YOUR OBJECTIVE
Take the lines below between the one holding "Given: Reload the" and the one holding "694x616 pixels.", inclusive, and copy them exactly. Add nothing.

[Stored dataset items]
-------------------------

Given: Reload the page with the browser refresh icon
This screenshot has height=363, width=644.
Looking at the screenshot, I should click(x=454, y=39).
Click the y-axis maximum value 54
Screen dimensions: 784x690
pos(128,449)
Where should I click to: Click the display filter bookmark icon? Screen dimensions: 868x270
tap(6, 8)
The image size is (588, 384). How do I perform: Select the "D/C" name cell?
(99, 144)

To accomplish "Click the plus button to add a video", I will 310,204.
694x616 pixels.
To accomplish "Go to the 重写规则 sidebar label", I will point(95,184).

-------------------------

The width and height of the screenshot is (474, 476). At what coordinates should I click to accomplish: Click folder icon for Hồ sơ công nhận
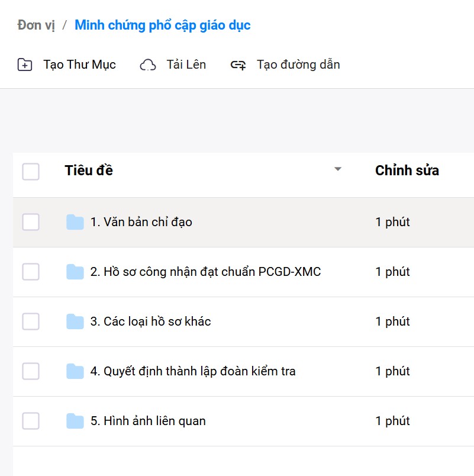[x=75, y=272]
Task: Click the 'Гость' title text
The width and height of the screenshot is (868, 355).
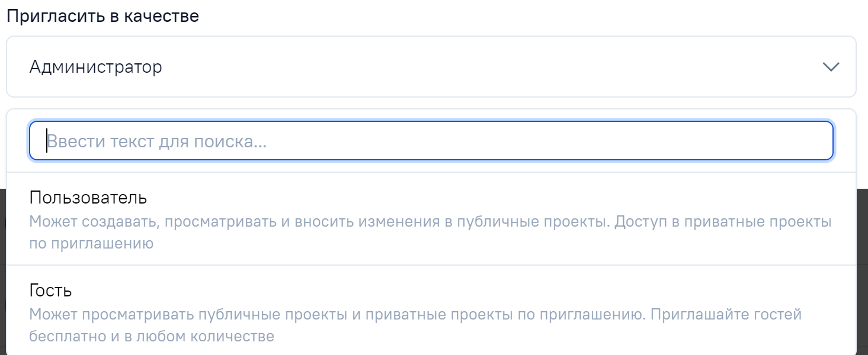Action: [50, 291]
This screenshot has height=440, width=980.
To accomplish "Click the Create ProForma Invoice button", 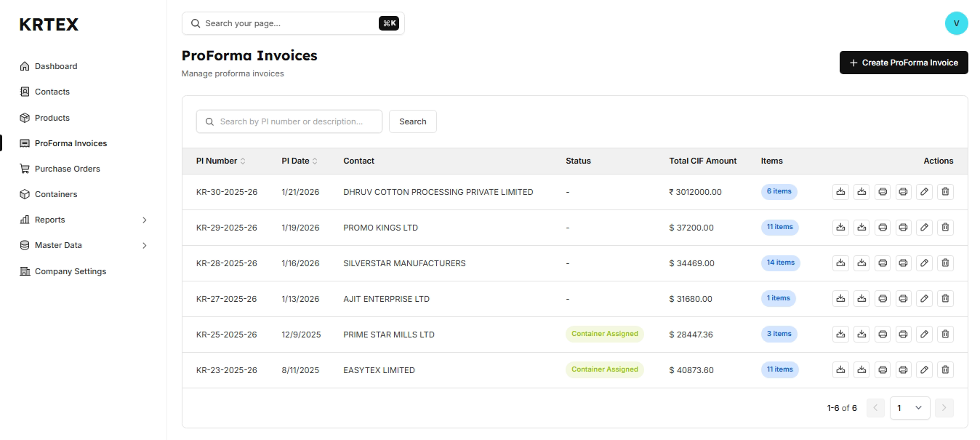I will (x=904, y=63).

-------------------------

ANSWER SECTION
Given: Reload the page with the browser refresh icon
This screenshot has height=363, width=644.
Looking at the screenshot, I should click(x=454, y=39).
Click the y-axis maximum value 54
Screen dimensions: 784x690
pos(128,449)
Where should I click to: Click the display filter bookmark icon? Screen dimensions: 868x270
tap(6, 8)
The image size is (588, 384). How do I perform: Select the "D/C" name cell?
(99, 144)

To accomplish "Click the plus button to add a video", I will 310,204.
694x616 pixels.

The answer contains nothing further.